Financial Policy

We are committed to providing the the best medical care possible. To do this, we must be paid for our services. The following statement explains our Financial Policy which we ask you to read carefully:

  • All patients should provide accurate and complete personal and insurance information prior to being seen by the doctor. This may mean that you will have to fill out forms and provide a copy of your insurance card before being seen. We advise that you bring your insurance card with you to each visit. You may also be asked to fill out a new information sheet periodically, so that we are able to keep our information current. Please help us by offering to update this information if you have moved, had a change in phone numbers or insurance plan.  Follow the link to download our information sheet if you would like to fill this out before coming. Download information form as a PDF.
  • All applicable co-pays and prior personal balances are due at the time of service.
  • We accept cash, checks or credit cards for payment.


Insurance Plans

We participate in many insurance plans. For some insurance plans we accept assigment of benefits, but in all cases we require that the guarantor (the person responsible for paying the bill) is personally responsible for paying whatever the insurance plan does not cover.

Every insurance plan offered through employers varies in what services are covered and under what conditions. We strongly recommend that you be familiar with your own plan benefits and the potential costs which might be incurred. Even though your plan might be a major plan, the details of coverage negotiated by your company for coverage of services may be very different than another company's plan. Also, companies frequently renegotiate their contracts with the insurance plan and change their plan benefits. Please make sure you familiarize yourself with these changes when they occur. It is our policy not to become involved in disputes between you and your insurance company about payment for services we have provided, other than to provide the insurance company with factual information as necessary.



Some insurance plans require certain services to be approved before they are provided (pre-certification). We are happy to provide this service if we know it is needed. 

Some insurance plans require a referral from the primary physician (us) before seeing a specialist. If this is the case, we are happy to do this. Please make the appointment with the specialist, then call us with the name of the physician, date and time of the appointment, as well as the child's name and date of birth, parent's name and contact phone number. Please give us at least 2 business days before the appointment to facilitate the referral for you. It is our policy not to do retroactive referrals (trying to get payment for a visit with a specialist that has already happened).



Some insurances require copayments for each visit.  These copays are to be collected at the time of the visit.  A $25 service fee will be assessed for all copayments not made on the date of the visit.


Missed Appointments

All appointments need to be cancelled 24 hours in advance. If you miss a scheduled appointment, we reserve the right to charge a $25 fee per missed appointment.

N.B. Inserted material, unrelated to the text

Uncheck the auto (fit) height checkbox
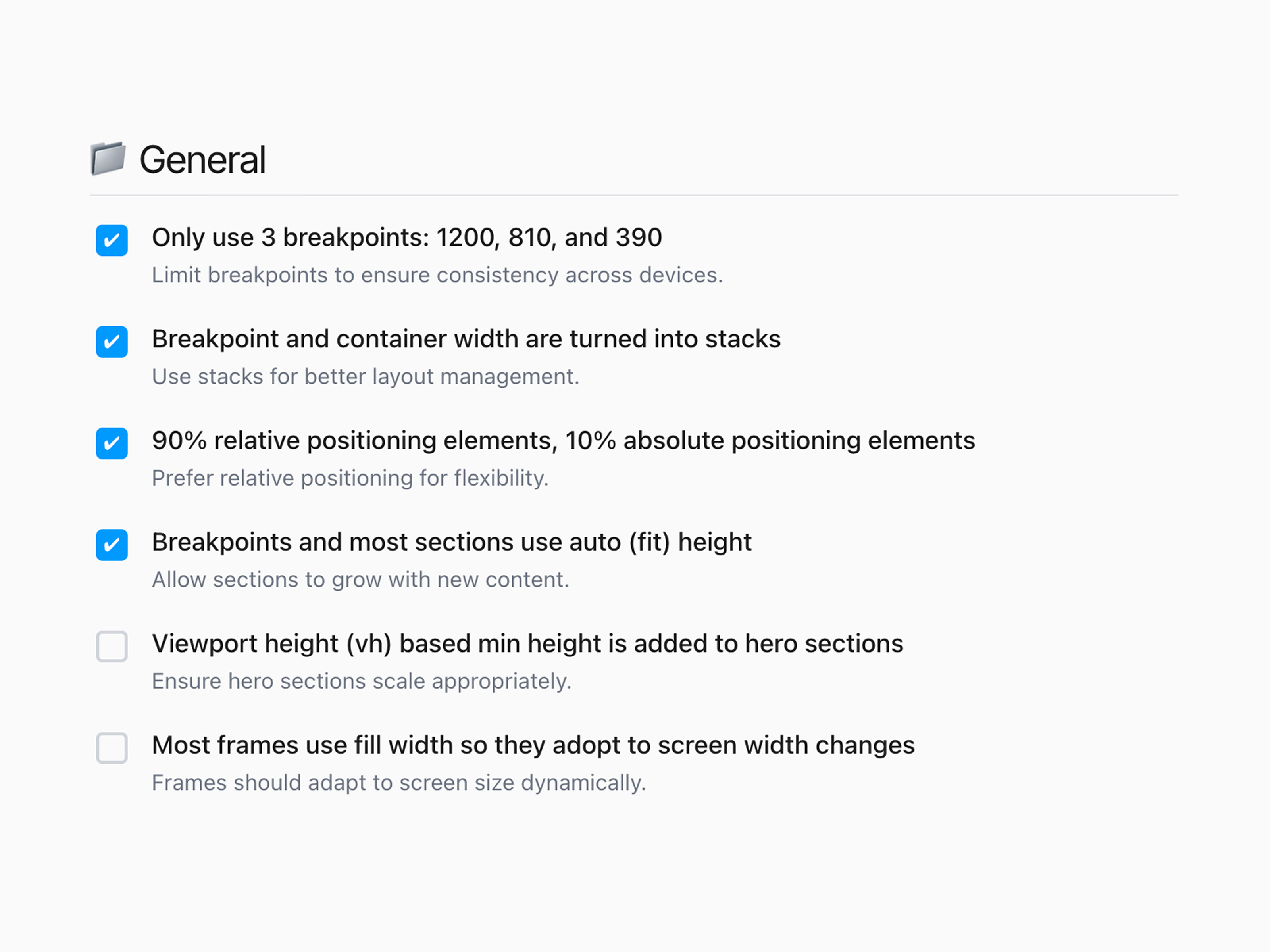The height and width of the screenshot is (952, 1270). [x=112, y=545]
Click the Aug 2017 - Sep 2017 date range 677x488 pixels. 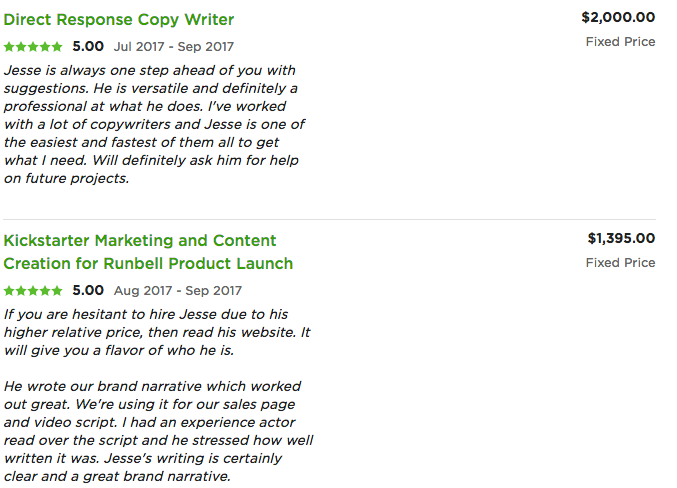coord(177,291)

School forms or Copies of Immunization Records

If you need a school form completed or a copy of your child's immunization record, we are happy to fill this out at the time of a check-up/physical free of charge. If you need an additional copy completed by us before the next check-up, there will be a $10 fee.

We require 3 business days to complete school forms or generate an immunization record. If you need this done more quickly, we reserve the right to charge an additional fee.

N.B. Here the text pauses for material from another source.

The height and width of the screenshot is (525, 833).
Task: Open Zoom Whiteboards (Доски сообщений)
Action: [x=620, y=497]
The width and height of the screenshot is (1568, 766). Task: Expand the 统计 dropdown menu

When calling to request a school form or immunization record completed for your child, please call our main number and press option 4. Please leave a detailed message with all pertinent information including:

  • Your name and contact phone number (so we can contact you if we have questions and/or when your form is completed for pick up)
  • Child's name with spelling
  • Child's date of birth
  • What your request is (school form or immunization record, or both)
  • Whether you want us to contact you when the form is completed, mail the form, or fax it somewhere.

Please let us know the details for each one: if to mail, please provide us your address. If fax, please state the contact person and fax number where you want the form faxed.


Request for Transfer of Records

If you are moving or transferring to another physician, we are happy to provide a copy of your child's medical record to the receiving physician. You may download or pick up the form to request this. Once we have received the signed request, we will provide one copy to the physician you are transferring to, free of charge. Download Release of Medical Information form.